The last part of the programme is a composition of Tchaikovsky, whose biography has been equipped with lots of strange stories about his alleged habits. It is a fact that he suffered from depression, but he is also supposed to be hypochondriac with strange obsessions. For instance, probably he never drank unbottled water, what was actually not a bad idea, given the epidemic of cholera in Russia in the 19th century. On the other hand, he was diagnosed with cholera which, probably, caused his death at the age of 53. But according to some other theories, Tchaikovsky committed suicide by poisoning himself with arsenic. It's not decided what was the real reason of his death, but it's also impossible to reject the theory of the suicide after listening to the music of Tchaikovsky, full of pain, suffering and longing. 

I hope you'll enjoy the concert as much as I do enjoy preparing for it. 

By now, here's one of my favourites Tchaikovsky's piano pieces:






Sunday, December 6, 2015

I don't know if you missed my commentaries or you didn't even notice that I wasn't here for such a long time. I won't try to justify it, despite of the fact that the truth is that once again I realized that I don't live in accordance with Mars's solar day. And it... is not very nice ;)

Tonight I'd like to share with you some thoughts about one of the most particular European cities: Berlin. Now I'm in Polski Bus, going back to Poland and trying to stop thinking about my poor violin that has been forced to travel in the hod of baggage instead of sleeping on my tired arms, and I'm thinking about some features that makes Berlin so special.

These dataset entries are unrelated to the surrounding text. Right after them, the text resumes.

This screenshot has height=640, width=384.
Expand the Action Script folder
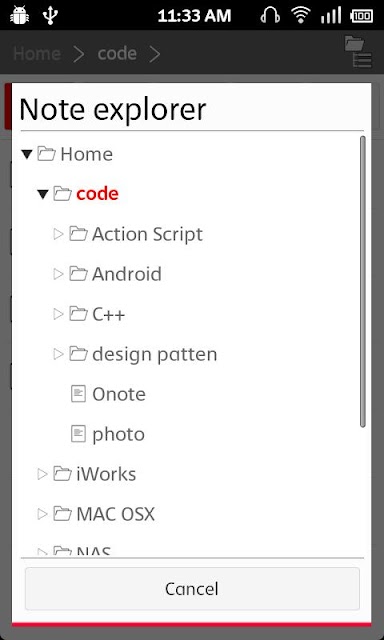click(59, 234)
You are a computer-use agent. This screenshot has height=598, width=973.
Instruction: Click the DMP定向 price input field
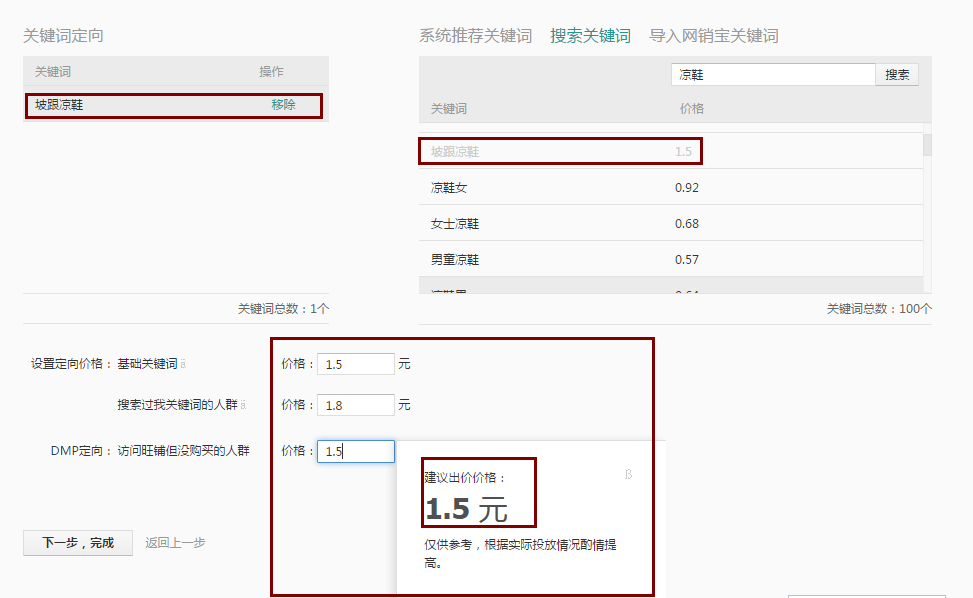coord(356,452)
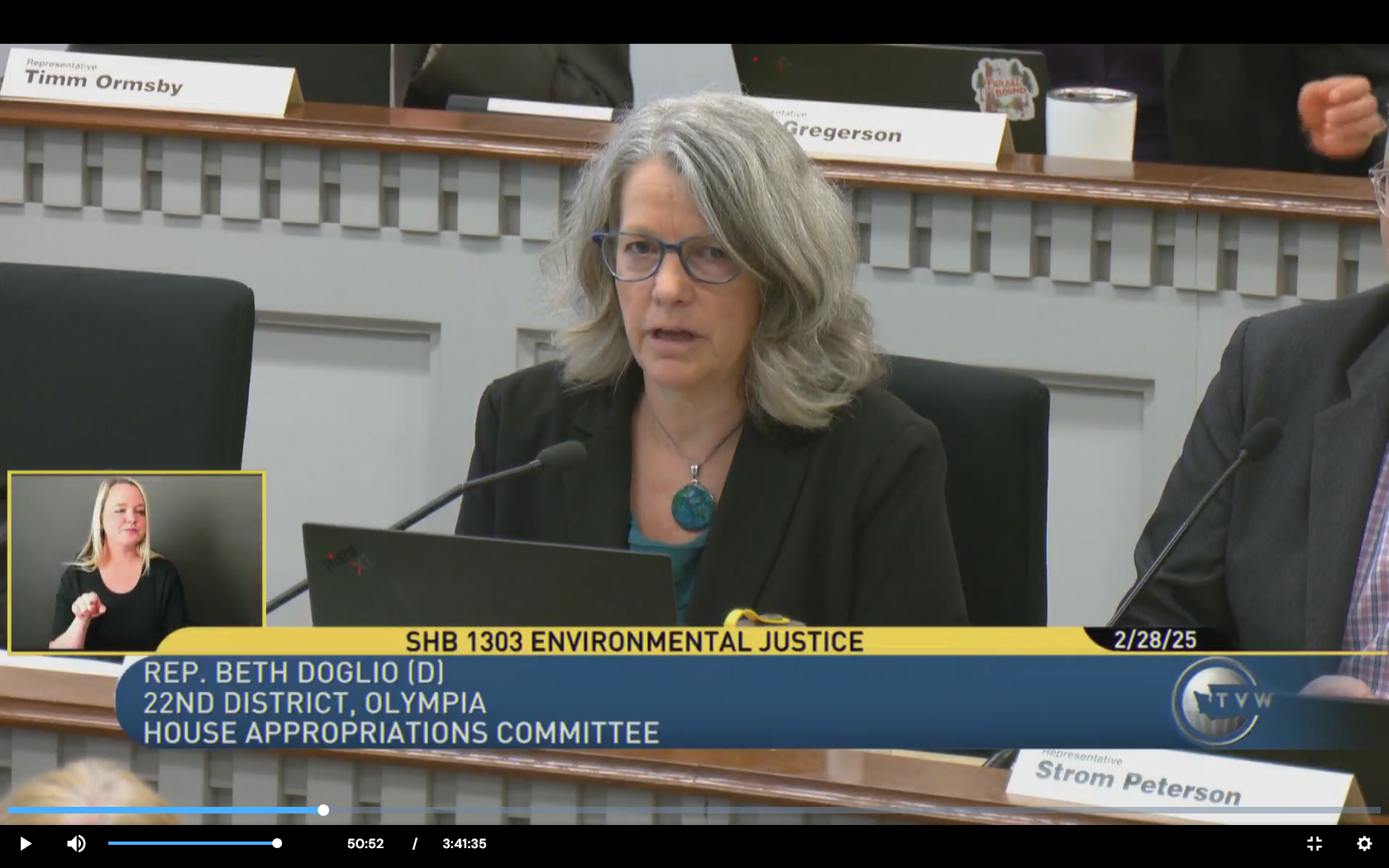
Task: Click the Rep. Beth Doglio caption text
Action: click(x=294, y=672)
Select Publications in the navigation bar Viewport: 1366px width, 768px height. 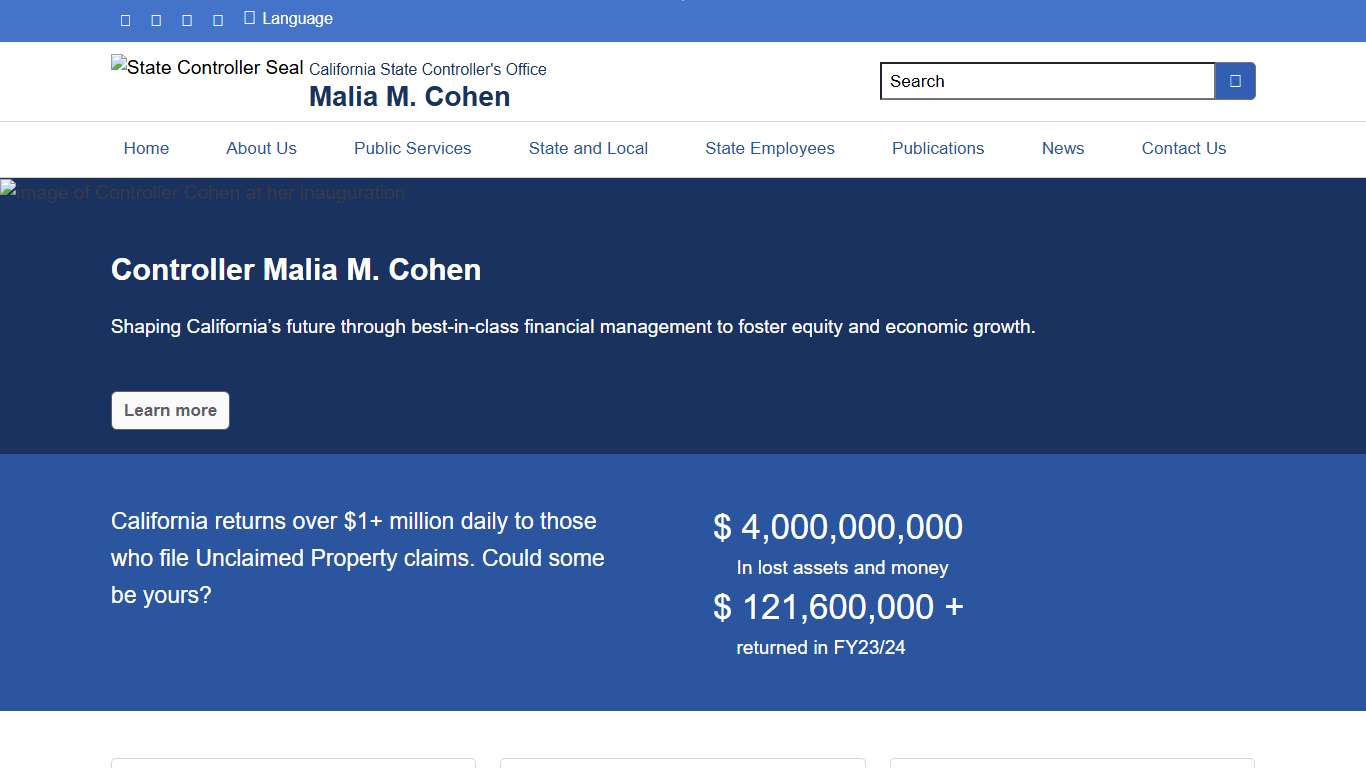(x=937, y=148)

When you look around the streets, you realize that it's impossible to be 'different' there. You can see people from all around the world, people of all religions, all nations, all political beliefs, all appearances... The best thing about it is that nobody feels strange there. Strange as a stranger and strange as a different one. What I'm trying to say is that there are so many foreigners (strangers, xenos) that you don't feel like you don't fit there because of your mother tongue and origin. At the same time, you don't feel strange because of your clothes, your haircut or who you're going out with. There will be always someone like you or someone far less ordinary than you.

Is it only because of the fact that Berlin is one of the biggest 'multiculti' society? Is it impossible for more homogeneous communities to be more like this? I don't know it yet. I only know that Berlin is a unique place on the European map. And that I wish that some part of Polish people wouldn't feel so uncomfortable being themselves in their own country. That they wouldn't feel strange there where they're not strangers.